Nietzsche dio gran importancia a la vida como realidad primera y fundamental. Defendió la dimensión irracional del hombre y realizó una de las críticas más radicales que se hayan hecho en occidente contra la cultura establecida, en todas sus modalidades: filosofía, religión, ciencia, moral, arte, etc. Se trata de un pensador extremadamente agudo y crítico. Para él el espíritu racionalista ha traído la decadencia de Occidente.
En el XIX destacan los efectos de la revolución industrial, el desarrollo de movimientos revolucionarios obreros, herederos de las corrientes liberalizadoras de la revolución francesa, y las revoluciones de 1830 y 1848, extendiéndose las ideas de igualdad entre los hombres y luchándose contra el orden clasista existente. Los ideales del sistema democrático liberal se extienden por todo el mundo (una constitución para cada país, separación de poderes, libertad de prensa, etc). Para Nietzsche estos ideales son la última y más repugnante consecuencia de la decadencia de los valores de Occidente, son hijos de la moral burguesa dominante, la cual está siendo puesta en entredicho por los afanes de igualdad que agitan a los obreros de todas las naciones.

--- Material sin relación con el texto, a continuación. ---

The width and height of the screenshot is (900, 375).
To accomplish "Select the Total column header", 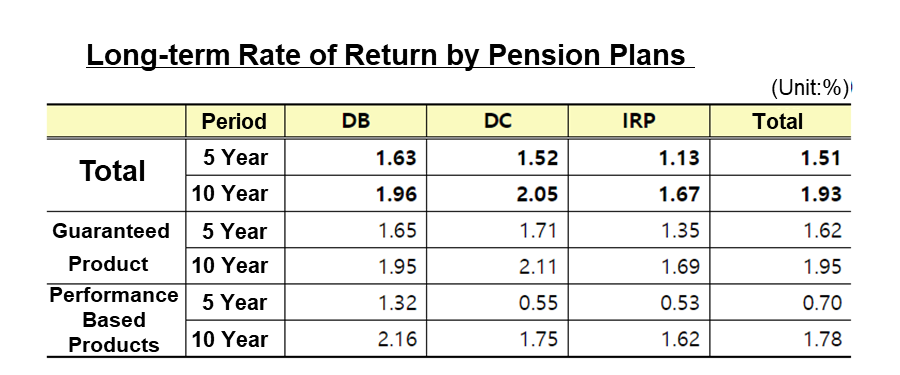I will pos(778,121).
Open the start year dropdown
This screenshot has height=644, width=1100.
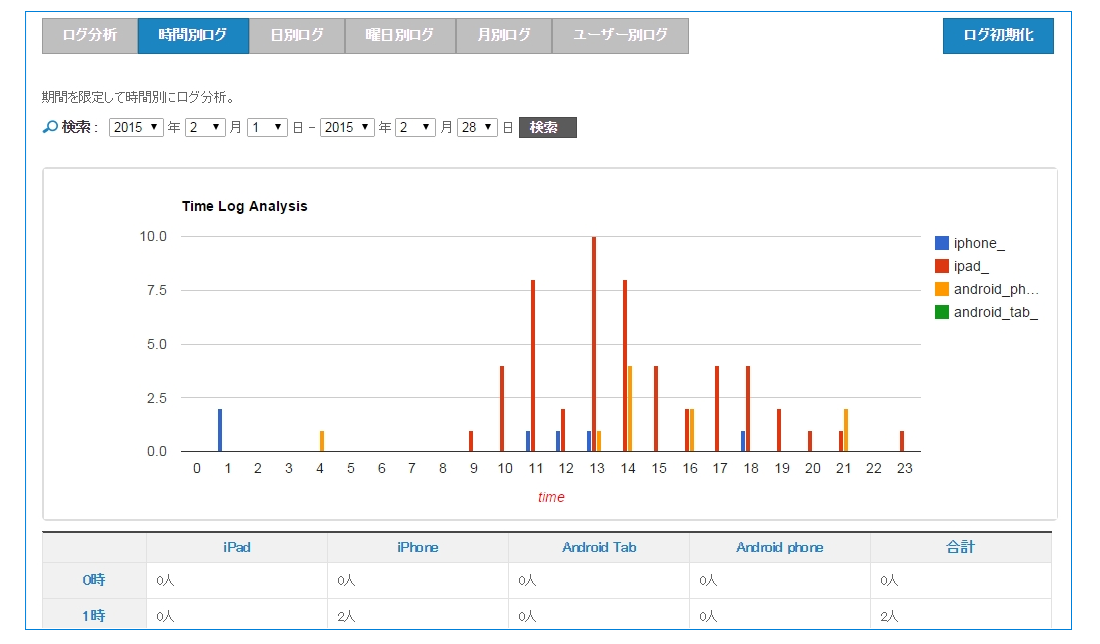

Nietzsche propone una moral individualista y aristocrática. En oposición a las ideas de la época de crear un sistema de convivencia válido para todos, él aboga por unos valores totalmente individualistas, ajenos a las clases sociales. Plantea un aristocraticismo, pero basado no en la sangre o la ascendencia, en la pertenencia a este o aquel grupo, nación o clase, sino en la profundidad y la fuerza de carácter, en la superioridad del intelecto y la voluntad. Para Nietzsche existen diferentes tipos de hombre, pero sólo algunos son superiores y mejores que el resto.